*** Opening DOCUMENT SECTION ***

Encoding Unicode/UTF-8 Text as Base64

Handle Unicode and UTF-8 characters correctly when Base64 encoding. Learn the UTF-8-first approach, browser quirks with btoa(), and cross-platform solutions.

Encoding

Detailed Explanation

Base64 operates on bytes, not characters. When your text contains characters outside the ASCII range (accented letters, CJK characters, emoji, mathematical symbols), you must first convert the text to a byte sequence using a character encoding -- almost always UTF-8 -- before Base64 encoding.

The problem with btoa():

The browser's btoa() function accepts a string but treats each character as a single byte (Latin-1 encoding). Characters with code points above 255 cause an InvalidCharacterError:

btoa("Hello");     // Works: "SGVsbG8="
btoa("café");    // Error! ́ is above Latin-1
btoa("😀");      // Error! Emoji code point is way above 255

The solution: encode to UTF-8 first

Modern approach using TextEncoder:

function encodeUnicode(str) {
  const utf8Bytes = new TextEncoder().encode(str);
  const binaryString = Array.from(utf8Bytes, b => String.fromCharCode(b)).join("");
  return btoa(binaryString);
}

function decodeUnicode(base64) {
  const binaryString = atob(base64);
  const bytes = Uint8Array.from(binaryString, c => c.charCodeAt(0));
  return new TextDecoder().decode(bytes);
}

encodeUnicode("Hello 😀"); // "SGVsbG8g8J+YgA=="
decodeUnicode("SGVsbG8g8J+YgA=="); // "Hello 😀"

Legacy approach (still widely used):

function utoa(str) {
  return btoa(unescape(encodeURIComponent(str)));
}
function atou(b64) {
  return decodeURIComponent(escape(atob(b64)));
}

This works because encodeURIComponent() converts the string to UTF-8 percent-encoded bytes, and unescape() converts those percent sequences back to single-byte characters that btoa() can handle.

In Python, it just works:

import base64
text = "Hello 😀"
encoded = base64.b64encode(text.encode("utf-8")).decode("ascii")
decoded = base64.b64decode(encoded).decode("utf-8")

Python naturally separates the string-to-bytes step (.encode("utf-8")) from the Base64 step (b64encode()), making the process explicit and less error-prone.

Cross-platform interoperability: The critical rule is that both the encoder and decoder must agree on the character encoding used before Base64. If you encode with UTF-8 on the client but decode assuming Latin-1 on the server, multi-byte characters will be corrupted. UTF-8 is the universal default; always use it unless you have a specific reason not to.

Common mistake: Assuming Base64 handles Unicode natively. Base64 knows nothing about character encodings. It processes raw bytes. The character encoding step must happen before encoding and after decoding.

Use Case

Encoding user-submitted form data containing international characters (Chinese, Arabic, emoji) as Base64 for inclusion in a URL query parameter.

*** Closing DOCUMENT SECTION ***

WORK INSTRUCTIONS
- A) Rewrite the paragraph of the Base64 guide above beginning "Cross-platform interoperability" as a short bulleted list that keeps its main facts.
- B) Using the Base64 guide above, explain in one to three sentences why the legacy utoa() function can Base64-encode Unicode text even though btoa() alone cannot.
- C) Answer these questions from the Base64 guide above, one per line:
(i) What error does btoa() raise for characters with code points above 255?
(ii) In the Python example, which method performs the string-to-bytes step?
(iii) What use case does the guide describe?

*** Opening INFORMATION GIVEN ***

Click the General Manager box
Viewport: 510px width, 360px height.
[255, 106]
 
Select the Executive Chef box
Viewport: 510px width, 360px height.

*** Closing INFORMATION GIVEN ***

ANSWERS TO THE TASKS
- A)
- The encoder and decoder must agree on the character encoding used before Base64.
- If the client encodes with UTF-8 but the server decodes assuming Latin-1, multi-byte characters will be corrupted.
- UTF-8 is the universal default and should always be used unless there is a specific reason not to.

- B) The encodeURIComponent() call converts the string to UTF-8 percent-encoded bytes. Then unescape() converts those percent sequences back into single-byte characters, which btoa() can handle.

- C)
(i) An InvalidCharacterError.
(ii) .encode("utf-8")
(iii) Encoding user-submitted form data that contains international characters (Chinese, Arabic, emoji) as Base64 so it can be included in a URL query parameter.